Updated

Heavy rain in southwest China has left at least nine dead and 62 missing, officials reported Thursday, after landslides crushed homes, bridges collapsed, and dozens of villages were cut off.

The storms which began Monday have affected some 1.45 million people in Sichuan, the provincial government said, giving the figures on its Sina Weibo microblog account.

Swathes of China have been hit by heavy rainfall in recent days, and mountainous areas in the southwest such as Sichuan are prone to landslides.

At least two people were confirmed dead and 21 were missing after a landslide on Wednesday engulfed homes in Zhongxing township, the state broadcaster CCTV reported Thursday.

Footage showed a wide rush of muddy water, though a reporter said the levels had fallen.
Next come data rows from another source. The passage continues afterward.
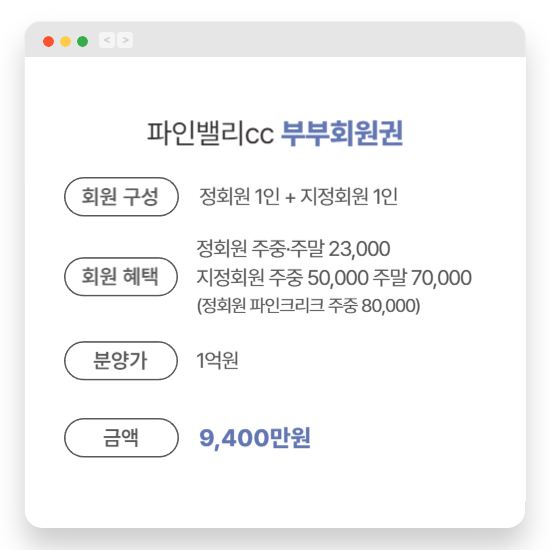Click the forward navigation arrow button
Image resolution: width=550 pixels, height=550 pixels.
(x=125, y=40)
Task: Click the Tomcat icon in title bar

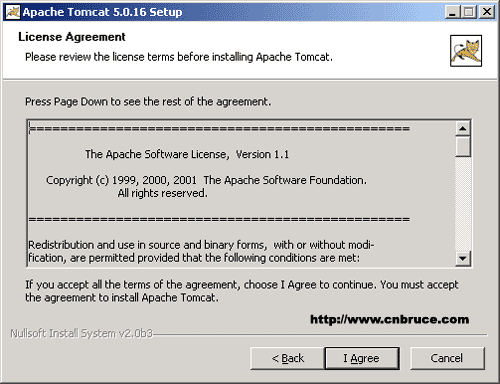Action: (13, 12)
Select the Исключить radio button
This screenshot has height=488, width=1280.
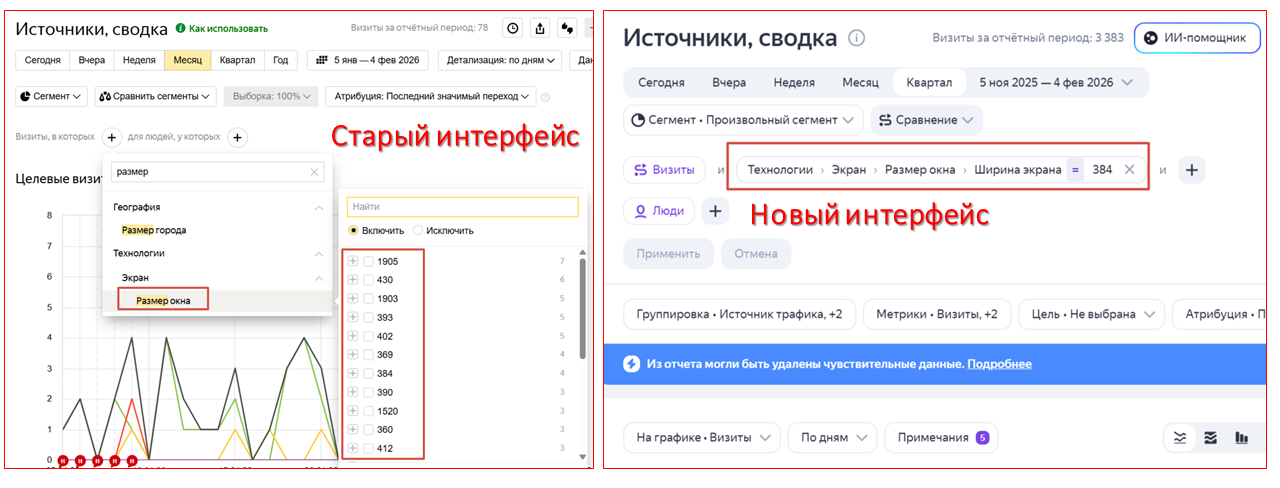(419, 230)
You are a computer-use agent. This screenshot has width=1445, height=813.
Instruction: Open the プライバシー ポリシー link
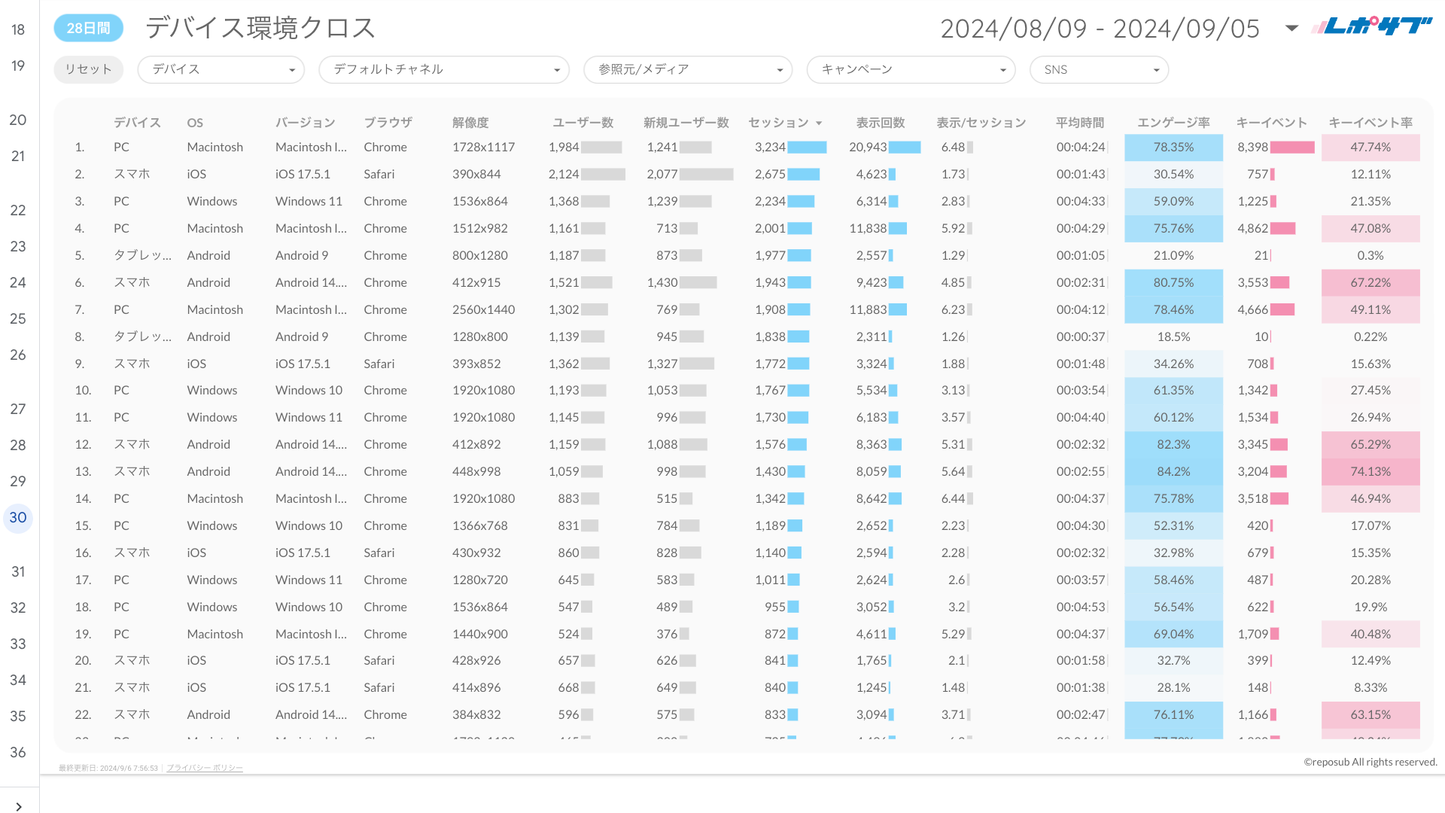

Another 12 people and six vehicles were still missing after a bridge in Jiangyou city collapsed into the rushing waters on Tuesday -- one of three such incidents in the province.

Some 2,000 people trapped in a tunnel by another landslide were rescued on Wednesday, with television footage showing crowds walking down the middle of a road.

Emergency teams were working to clear landslide on a road to Beichuan county that had left 40 villages cut off.

Beichuan was the epicentre in 2008 of China's deadliest earthquake in three decades -- an 8.0-magnitude tremor that left more than 87,000 people dead.

Altogether about 110,000 Sichuan residents have been relocated because of the storms, the provincial government said on Weibo, adding that it was still collating the total damage.

Officials in Zhongxing and the provincial capital Chengdu declined to comment when contacted by AFP.